A vast array of direct mind control techniques are being announced in the wake of investment from government via the U.S. BRAIN project and Europe’s counterpart the Human Brain Project – all told, billions of dollars are being spent to decode what makes us tick and how to change it.
We are being given gadgets that create a brain-computer interface, magnetic manipulation via “neural dust,” high-powered lasers, using light beamed from outside the skull, the implanting and erasure of memories, and even the direct uploading of the contents of our brain.
Despite all this, some have stressed that the brain is not consciousness; therefore, there is always a built-in protection that the aware mind can erect to thwart outside attacks. Neuroscientists, however, are now claiming for the first time to have found absolute proof that consciousness is completely dependent on brain structure. In fact, it can be identified as a literal on/off switch that can be physically tripped by electrical stimulation, thus closing down all awareness in an instant.
Here are some key passages from their findings:
In a study published last week, Mohamad Koubeissi at the George Washington University in Washington DC and his colleagues describe how they managed to switch a woman’s consciousness off and on by stimulating her claustrum. The woman has epilepsy so the team were using deep brain electrodes to record signals from different brain regions to work out where her seizures originate. One electrode was positioned next to the claustrum, an area that had never been stimulated before.
When the team zapped the area with high frequency electrical impulses, the woman lost consciousness.

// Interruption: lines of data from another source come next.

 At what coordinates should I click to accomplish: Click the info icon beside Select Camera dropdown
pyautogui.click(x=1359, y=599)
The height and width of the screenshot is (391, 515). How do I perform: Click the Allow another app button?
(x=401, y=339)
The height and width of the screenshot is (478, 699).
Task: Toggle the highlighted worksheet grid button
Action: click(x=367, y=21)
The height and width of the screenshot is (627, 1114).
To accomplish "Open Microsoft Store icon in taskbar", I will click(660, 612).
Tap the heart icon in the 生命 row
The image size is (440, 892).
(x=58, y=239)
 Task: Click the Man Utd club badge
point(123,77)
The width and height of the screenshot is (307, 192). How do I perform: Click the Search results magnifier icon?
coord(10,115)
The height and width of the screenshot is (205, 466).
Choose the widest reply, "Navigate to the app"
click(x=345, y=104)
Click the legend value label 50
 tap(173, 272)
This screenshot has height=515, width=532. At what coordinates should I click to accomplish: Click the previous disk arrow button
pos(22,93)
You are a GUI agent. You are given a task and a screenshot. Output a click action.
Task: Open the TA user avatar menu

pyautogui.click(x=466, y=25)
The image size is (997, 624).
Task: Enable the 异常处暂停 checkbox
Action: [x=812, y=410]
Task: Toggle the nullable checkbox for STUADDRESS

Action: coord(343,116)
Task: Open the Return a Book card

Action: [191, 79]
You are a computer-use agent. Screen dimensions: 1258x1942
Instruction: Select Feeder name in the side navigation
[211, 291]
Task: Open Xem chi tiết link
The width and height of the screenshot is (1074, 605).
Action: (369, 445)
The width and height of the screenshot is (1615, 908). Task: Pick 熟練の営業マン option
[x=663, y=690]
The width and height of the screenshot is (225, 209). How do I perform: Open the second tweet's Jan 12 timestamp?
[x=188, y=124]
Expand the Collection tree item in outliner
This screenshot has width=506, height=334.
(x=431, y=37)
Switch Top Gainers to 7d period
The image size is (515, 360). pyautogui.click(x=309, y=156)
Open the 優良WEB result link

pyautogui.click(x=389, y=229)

She stopped reading and stared blankly into space, she didn’t respond to auditory or visual commands and her breathing slowed. As soon as the stimulation stopped, she immediately regained consciousness with no memory of the event. The same thing happened every time the area was stimulated during two days of experiments (Epilepsy and Behavior, doi.org/tgn).
To confirm that they were affecting the woman’s consciousness rather than just her ability to speak or move, the team asked her to repeat the word “house” or snap her fingers before the stimulation began. If the stimulation was disrupting a brain region responsible for movement or language she would have stopped moving or talking almost immediately. Instead, she gradually spoke more quietly or moved less and less until she drifted into unconsciousness. Since there was no sign of epileptic brain activity during or after the stimulation, the team is sure that it wasn’t a side effect of a seizure.
Koubeissi thinks that the results do indeed suggest that the claustrum plays a vital role in triggering conscious experience. “I would liken it to a car,” he says. “A car on the road has many parts that facilitate its movement – the gas, the transmission, the engine – but there’s only one spot where you turn the key and it all switches on and works together. So while consciousness is a complicated process created via many structures and networks – we may have found the key.”